[Supplied data]:

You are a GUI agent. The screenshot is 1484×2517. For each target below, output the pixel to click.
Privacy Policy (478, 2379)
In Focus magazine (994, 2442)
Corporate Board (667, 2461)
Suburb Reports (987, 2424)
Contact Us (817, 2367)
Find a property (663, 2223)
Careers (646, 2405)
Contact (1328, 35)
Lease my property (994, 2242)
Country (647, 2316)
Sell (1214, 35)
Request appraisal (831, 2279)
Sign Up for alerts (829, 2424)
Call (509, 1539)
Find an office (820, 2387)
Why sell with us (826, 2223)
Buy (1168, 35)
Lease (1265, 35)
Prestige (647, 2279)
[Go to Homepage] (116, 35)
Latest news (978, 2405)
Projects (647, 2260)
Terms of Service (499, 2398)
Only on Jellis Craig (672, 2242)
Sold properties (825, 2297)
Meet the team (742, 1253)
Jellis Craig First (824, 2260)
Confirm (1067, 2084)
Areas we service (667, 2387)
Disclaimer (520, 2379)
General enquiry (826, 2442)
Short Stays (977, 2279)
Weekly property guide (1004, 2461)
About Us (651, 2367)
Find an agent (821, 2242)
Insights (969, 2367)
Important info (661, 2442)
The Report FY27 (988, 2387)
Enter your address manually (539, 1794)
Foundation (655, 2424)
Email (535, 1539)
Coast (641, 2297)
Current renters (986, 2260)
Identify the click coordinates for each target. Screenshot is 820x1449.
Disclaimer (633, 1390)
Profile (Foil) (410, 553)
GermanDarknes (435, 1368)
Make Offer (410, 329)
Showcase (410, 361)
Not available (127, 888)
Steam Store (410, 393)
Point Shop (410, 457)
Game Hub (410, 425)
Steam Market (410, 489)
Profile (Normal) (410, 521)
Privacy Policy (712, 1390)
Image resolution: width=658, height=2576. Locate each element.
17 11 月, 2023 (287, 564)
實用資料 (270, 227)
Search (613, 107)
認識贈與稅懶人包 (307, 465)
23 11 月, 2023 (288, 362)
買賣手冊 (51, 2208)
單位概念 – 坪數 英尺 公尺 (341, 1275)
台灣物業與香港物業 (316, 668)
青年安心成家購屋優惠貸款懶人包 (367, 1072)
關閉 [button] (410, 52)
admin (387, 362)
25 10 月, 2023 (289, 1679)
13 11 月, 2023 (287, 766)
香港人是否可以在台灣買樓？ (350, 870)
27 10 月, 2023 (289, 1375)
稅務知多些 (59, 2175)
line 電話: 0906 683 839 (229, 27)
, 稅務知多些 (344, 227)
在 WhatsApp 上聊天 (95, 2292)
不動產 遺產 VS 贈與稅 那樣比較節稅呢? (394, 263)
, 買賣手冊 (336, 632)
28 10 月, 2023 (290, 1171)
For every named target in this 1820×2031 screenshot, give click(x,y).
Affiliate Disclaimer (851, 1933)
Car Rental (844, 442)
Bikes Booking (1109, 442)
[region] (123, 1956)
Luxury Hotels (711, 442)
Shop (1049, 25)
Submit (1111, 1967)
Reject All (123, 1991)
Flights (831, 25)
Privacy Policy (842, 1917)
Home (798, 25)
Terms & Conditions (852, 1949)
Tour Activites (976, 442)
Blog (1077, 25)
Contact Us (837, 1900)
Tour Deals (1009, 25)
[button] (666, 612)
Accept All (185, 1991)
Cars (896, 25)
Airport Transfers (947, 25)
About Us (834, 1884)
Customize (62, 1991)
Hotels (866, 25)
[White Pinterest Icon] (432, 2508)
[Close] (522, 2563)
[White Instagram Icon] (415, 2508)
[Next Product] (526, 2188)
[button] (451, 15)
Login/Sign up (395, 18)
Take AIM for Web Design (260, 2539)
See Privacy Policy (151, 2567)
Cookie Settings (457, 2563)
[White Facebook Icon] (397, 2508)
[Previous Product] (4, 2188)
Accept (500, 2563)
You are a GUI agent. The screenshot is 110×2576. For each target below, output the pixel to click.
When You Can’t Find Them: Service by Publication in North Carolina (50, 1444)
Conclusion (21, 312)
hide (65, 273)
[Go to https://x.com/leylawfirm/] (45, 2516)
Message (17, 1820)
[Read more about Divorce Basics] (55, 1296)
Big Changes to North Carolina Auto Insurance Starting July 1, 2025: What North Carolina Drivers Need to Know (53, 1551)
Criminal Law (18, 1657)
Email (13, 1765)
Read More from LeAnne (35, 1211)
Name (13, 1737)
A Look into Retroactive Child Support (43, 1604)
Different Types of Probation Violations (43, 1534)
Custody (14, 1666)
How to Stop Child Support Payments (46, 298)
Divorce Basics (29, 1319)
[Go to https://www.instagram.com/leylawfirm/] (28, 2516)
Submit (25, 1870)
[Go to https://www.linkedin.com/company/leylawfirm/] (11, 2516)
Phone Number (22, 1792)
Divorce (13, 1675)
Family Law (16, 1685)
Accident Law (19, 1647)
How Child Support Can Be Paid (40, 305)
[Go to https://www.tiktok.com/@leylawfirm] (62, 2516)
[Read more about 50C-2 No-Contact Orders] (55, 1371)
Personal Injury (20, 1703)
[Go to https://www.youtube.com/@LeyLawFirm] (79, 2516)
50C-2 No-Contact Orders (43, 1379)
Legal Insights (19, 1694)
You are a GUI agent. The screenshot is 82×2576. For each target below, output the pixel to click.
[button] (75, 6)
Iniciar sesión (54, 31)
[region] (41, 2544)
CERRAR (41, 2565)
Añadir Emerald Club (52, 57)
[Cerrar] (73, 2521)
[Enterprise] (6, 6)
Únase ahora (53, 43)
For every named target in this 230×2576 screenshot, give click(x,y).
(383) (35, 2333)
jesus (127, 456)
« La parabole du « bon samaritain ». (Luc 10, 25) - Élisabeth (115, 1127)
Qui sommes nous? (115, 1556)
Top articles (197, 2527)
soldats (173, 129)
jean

[Exercise aim]:
Please give all the entries above again, exactly as they stand.

[The answer]:
You are a GUI agent. The screenshot is 1484×2517. For each target below, output the pixel to click.
Privacy Policy (478, 2379)
In Focus magazine (994, 2442)
Corporate Board (667, 2461)
Suburb Reports (987, 2424)
Contact Us (817, 2367)
Find a property (663, 2223)
Careers (646, 2405)
Contact (1328, 35)
Lease my property (994, 2242)
Country (647, 2316)
Sell (1214, 35)
Request appraisal (831, 2279)
Sign Up for alerts (829, 2424)
Call (509, 1539)
Find an office (820, 2387)
Why sell with us (826, 2223)
Buy (1168, 35)
Lease (1265, 35)
Prestige (647, 2279)
[Go to Homepage] (116, 35)
Latest news (978, 2405)
Projects (647, 2260)
Terms of Service (499, 2398)
Only on Jellis Craig (672, 2242)
Sold properties (825, 2297)
Meet the team (742, 1253)
Jellis Craig First (824, 2260)
Confirm (1067, 2084)
Areas we service (667, 2387)
Disclaimer (520, 2379)
General enquiry (826, 2442)
Short Stays (977, 2279)
Weekly property guide (1004, 2461)
About Us (651, 2367)
Find an agent (821, 2242)
Insights (969, 2367)
Important info (661, 2442)
The Report FY27 (988, 2387)
Enter your address manually (539, 1794)
Foundation (655, 2424)
Email (535, 1539)
Coast (641, 2297)
Current renters (986, 2260)
Identify the click coordinates for each target. Screenshot is 820x1449.
Disclaimer (633, 1390)
Profile (Foil) (410, 553)
GermanDarknes (435, 1368)
Make Offer (410, 329)
Showcase (410, 361)
Not available (127, 888)
Steam Store (410, 393)
Point Shop (410, 457)
Game Hub (410, 425)
Steam Market (410, 489)
Profile (Normal) (410, 521)
Privacy Policy (712, 1390)
Image resolution: width=658, height=2576. Locate each element.
17 11 月, 2023 (287, 564)
實用資料 (270, 227)
Search (613, 107)
認識贈與稅懶人包 (307, 465)
23 11 月, 2023 (288, 362)
買賣手冊 (51, 2208)
單位概念 – 坪數 英尺 公尺 (341, 1275)
台灣物業與香港物業 (316, 668)
青年安心成家購屋優惠貸款懶人包 (367, 1072)
關閉 [button] (410, 52)
admin (387, 362)
25 10 月, 2023 (289, 1679)
13 11 月, 2023 (287, 766)
香港人是否可以在台灣買樓？ (350, 870)
27 10 月, 2023 (289, 1375)
稅務知多些 (59, 2175)
line 電話: 0906 683 839 (229, 27)
, 稅務知多些 (344, 227)
在 WhatsApp 上聊天 (95, 2292)
不動產 遺產 VS 贈與稅 那樣比較節稅呢? (394, 263)
, 買賣手冊 (336, 632)
28 10 月, 2023 (290, 1171)
For every named target in this 1820×2031 screenshot, give click(x,y).
Affiliate Disclaimer (851, 1933)
Car Rental (844, 442)
Bikes Booking (1109, 442)
[region] (123, 1956)
Luxury Hotels (711, 442)
Shop (1049, 25)
Submit (1111, 1967)
Reject All (123, 1991)
Flights (831, 25)
Privacy Policy (842, 1917)
Home (798, 25)
Terms & Conditions (852, 1949)
Tour Activites (976, 442)
Blog (1077, 25)
Contact Us (837, 1900)
Tour Deals (1009, 25)
[button] (666, 612)
Accept All (185, 1991)
Cars (896, 25)
Airport Transfers (947, 25)
About Us (834, 1884)
Customize (62, 1991)
Hotels (866, 25)
[White Pinterest Icon] (432, 2508)
[Close] (522, 2563)
[White Instagram Icon] (415, 2508)
[Next Product] (526, 2188)
[button] (451, 15)
Login/Sign up (395, 18)
Take AIM for Web Design (260, 2539)
See Privacy Policy (151, 2567)
Cookie Settings (457, 2563)
[White Facebook Icon] (397, 2508)
[Previous Product] (4, 2188)
Accept (500, 2563)
You are a GUI agent. The screenshot is 110×2576. For each target below, output the pixel to click.
When You Can’t Find Them: Service by Publication in North Carolina (50, 1444)
Conclusion (21, 312)
hide (65, 273)
[Go to https://x.com/leylawfirm/] (45, 2516)
Message (17, 1820)
[Read more about Divorce Basics] (55, 1296)
Big Changes to North Carolina Auto Insurance Starting July 1, 2025: What North Carolina Drivers Need to Know (53, 1551)
Criminal Law (18, 1657)
Email (13, 1765)
Read More from LeAnne (35, 1211)
Name (13, 1737)
A Look into Retroactive Child Support (43, 1604)
Different Types of Probation Violations (43, 1534)
Custody (14, 1666)
How to Stop Child Support Payments (46, 298)
Divorce Basics (29, 1319)
[Go to https://www.instagram.com/leylawfirm/] (28, 2516)
Submit (25, 1870)
[Go to https://www.linkedin.com/company/leylawfirm/] (11, 2516)
Phone Number (22, 1792)
Divorce (13, 1675)
Family Law (16, 1685)
Accident Law (19, 1647)
How Child Support Can Be Paid (40, 305)
[Go to https://www.tiktok.com/@leylawfirm] (62, 2516)
[Read more about 50C-2 No-Contact Orders] (55, 1371)
Personal Injury (20, 1703)
[Go to https://www.youtube.com/@LeyLawFirm] (79, 2516)
50C-2 No-Contact Orders (43, 1379)
Legal Insights (19, 1694)
You are a GUI agent. The screenshot is 82×2576. For each target below, output the pixel to click.
[button] (75, 6)
Iniciar sesión (54, 31)
[region] (41, 2544)
CERRAR (41, 2565)
Añadir Emerald Club (52, 57)
[Cerrar] (73, 2521)
[Enterprise] (6, 6)
Únase ahora (53, 43)
For every named target in this 230×2576 screenshot, give click(x,y).
(383) (35, 2333)
jesus (127, 456)
« La parabole du « bon samaritain ». (Luc 10, 25) - Élisabeth (115, 1127)
Qui sommes nous? (115, 1556)
Top articles (197, 2527)
soldats (173, 129)
jean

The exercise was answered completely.